Getting a horse to react to leg aids can be started from the ground, even before its time to mount them. While you groom your horse, stroke his sides, and with a tap from your hand at the girth, say: "move over". Praise the horse for doing so. Teach him with "in hand" work by showing them how to move away from the leg, or the whip. You can teach your horse to turn on the forehand, and shoulder in as well from the ground.
When you have the horse understanding the basics of leg aids mount your horse and ask him to stand quietly for at least 20 seconds. Now pick up the reins and ask the horse to bend and move its hips away from the direction of the bend. Repeat this request many times until yielding the hips becomes a smooth, easy response. Control of the hindquarters is achieved through leg aids. Get your horse is walking along in an easy going walk. Now pick up the rein and ask the horse to yield his hip while walking. At first it will help you both to learn this if you look back at the inside hip. You want to see the point of the hip swing away from the direction of the bend. That means if your on the left rein and using the left leg to cue, you want to see the hip swing to the right. The instant that you see even a little movement, release the rein and stop cueing. The horse associates whatever it was doing at the exact moment of release as the correct response.
To control the hindquarters from swinging out while working in a circle, you "block" the horse hindquarters with your leg. In other words if the horse is circling to the left, and his hindquarters are swinging out of the circle, you would use pressure from your right leg to "Block" the hindquarters from swinging. Remember to give the cue with your lower calf, heels down, with a push and release, not a constant push. It doesn't take any longer to train them to move away from a light cue than a firm one, so keep your cues as light as possible. In the process you will find that the jaw, neck, and shoulders will have softened as well. Instead of riding a braced, rigid, pulls - like - a - freight train horse, you'll find that your sitting on a light, soft, relaxed horse.
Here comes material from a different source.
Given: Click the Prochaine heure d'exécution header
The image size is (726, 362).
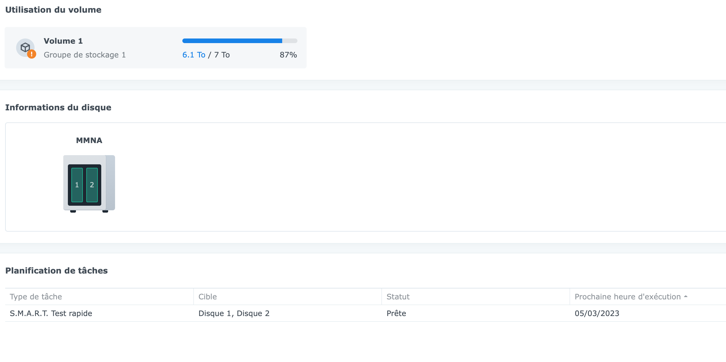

Walk a lot of circles relaxed 5 or 10 ft in dia. be sure to ask ask him to bend his whole body, head to tail. Most horses will be stiff somewhere, most will be in the shoulder that is where most people have the biggest problems. Walk circles, straight, stop, back, and anything else you want to do but all from the walk and on a loose line. If he starts to pull or want to rush ahead then stop him then stand and start over.
For the horse that wants to lean into the headgear , start working more on the chin strap. Be as easy as you can but as hard as you have to. The chin strap will give you more control than the bozal, you will use it more for bending, and flexing. Slow and easy work on getting the horse to be relaxed, flexible, and light on the lines. Take your time don't rush in the circles, work on being able to move his shoulders in and out.
If he swings his hindquarter when you start that is ok. But you are after a nice clean even circle always stay light on the lines. Be as soft as you can but as hard as you have to be. As he is able to relax better in the flexing and bending, ask him to work at a slow gait speed don't worry about what gait just get him easy and light and not rushing. Work a little bigger circles still asking to bend moving his shoulder and not swing his hindquarters. Use the indirect line to support and keep the head and neck straight, by moving it slightly across the neck. Sit square, and not give any extra pressure on either seatbone - just the lower leg and light rein cue.
As he relaxes better and you can move him forward in a slow gait
if he is not rushing or pulling on the lines ask him to come together a
little, just put a light contact on the lines and gently push his hindquarter
up under him with your legs. The most important part to remember is get
him loose and light, then you will be able to ask him to drive off his
hind quarters with out pulling or trying to rush. SOLID Gait is dependent
upon 1) the horse's lightness to the reins, 2) timing, and 3) impulsion
that is instantly accessible without having to be constantly "driving"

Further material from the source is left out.